MapReduce runs on top of HDFS in a master and worker architecture. The scheduler tries to place each map task on
a node that already holds its input block, since the network is the cluster bottleneck and moving compute to data
is cheaper than the reverse.
Failures are treated as routine. A worker that misses heartbeats has its tasks reassigned, and re-execution is
safe because map and reduce functions are deterministic. The master is a single point of failure but can be
recovered from an execution log.
Stragglers dominate latency because the job finishes only when the slowest task does. Speculative execution
launches a duplicate of any apparently slow task and takes whichever copy finishes first. This is also why the
99th percentile latency matters more than the average.
1.2 Spark
Spark exists because MapReduce writes intermediate results to disk between every stage. Iterative and
interactive workloads pay this cost over and over. Spark keeps the working set in cluster memory and amortizes the
load cost across many operations.
The core abstraction is the Resilient Distributed Dataset, an immutable partitioned collection formed from
stable storage or other RDDs. The vocabulary of operations is much richer than MapReduce, including map, filter,
groupBy, and join.
Transformations are lazy and only build a plan. Actions trigger execution. Laziness is what allows the optimizer
to look at a whole chain of operations and plan across them, which eager evaluation would prevent.
Fault tolerance comes from lineage rather than replication. Each RDD records the operations that produced it, so
a lost partition is recomputed rather than restored from a copy. Recovery is slower than fetching a replica but
normal execution carries no replication overhead.
The DAG scheduler groups operations into stages, pipelines what it can, and avoids shuffles when partitioning
permits.
DataFrames and Spark SQL sit on top of RDDs and present a relational view with named columns. Knowing the schema
enables more aggressive optimization than raw RDD code allows. UDFs serve as an escape hatch for custom row logic
at the cost of some optimization opportunities.
2. Stream Processing
Stream processing sits between OLTP and OLAP. It is not OLTP because updates are not in-place row writes, and it
is not OLAP because results cannot wait for a batch window. Typical use cases include surge pricing, fraud
detection, personalization, and real-time dashboards.
Spark Streaming treats the stream as a series of very small batch jobs, on the order of half a second each.
Because each micro-batch is a normal deterministic Spark job, it inherits all the fault tolerance of the batch
engine without separate machinery. Other systems such as Flink and Kinesis make different tradeoffs but follow the
same general pattern of reusing batch-like recovery for streaming workloads.
The programming model is the DStream, a discretized stream that behaves like a series of RDDs. Most operations
resemble their batch counterparts. The distinctive ones are windowed operations such as countByWindow and
reduceByKeyAndWindow.
Windowing is most efficient when computed incrementally. A sliding window of the last ten minutes, updated every
second, should add the new batch and subtract the expired batch rather than recompute from scratch.
3. Security Foundations
3.1 Goals and Adversaries
Security is usually framed around four goals.
Confidentiality keeps data from leaking.
Integrity prevents tampering.
Availability keeps the system reachable.
Authenticity provides confidence about who sent a message or signed a document.
Any security claim depends on an adversary. A defense that stops a casual outsider may be trivial for a
nation-state, and a system designed to protect against a cloud provider is very different from one designed to
protect against a competitor.
End-to-end security is a strict requirement. The weakest layer determines the overall posture. Encrypted disks
do not help if the password is phished, and HTTPS does not help if the server logs requests in plaintext.

# PROVIDED DATA:
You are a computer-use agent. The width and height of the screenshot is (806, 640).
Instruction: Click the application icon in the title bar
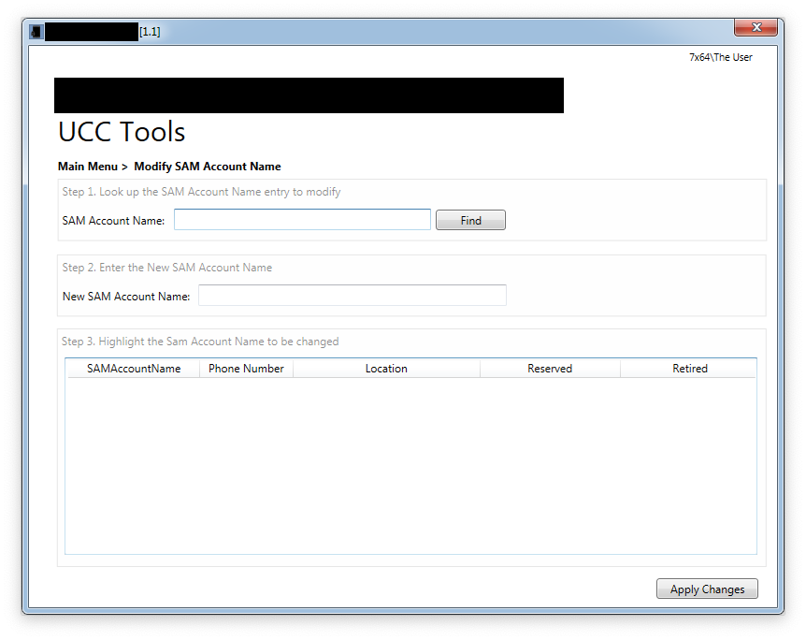click(x=36, y=32)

# PROBLEM STATEMENT:
Reproduce the passage of the text on data processing and security, starting at "Windowing is most" and ending at "Integrity prevents tampering.", and swap "sliding window" for "rolling window".

# FINISHED EXERCISE:
Windowing is most efficient when computed incrementally. A rolling window of the last ten minutes, updated every
second, should add the new batch and subtract the expired batch rather than recompute from scratch.
3. Security Foundations
3.1 Goals and Adversaries
Security is usually framed around four goals.
Confidentiality keeps data from leaking.
Integrity prevents tampering.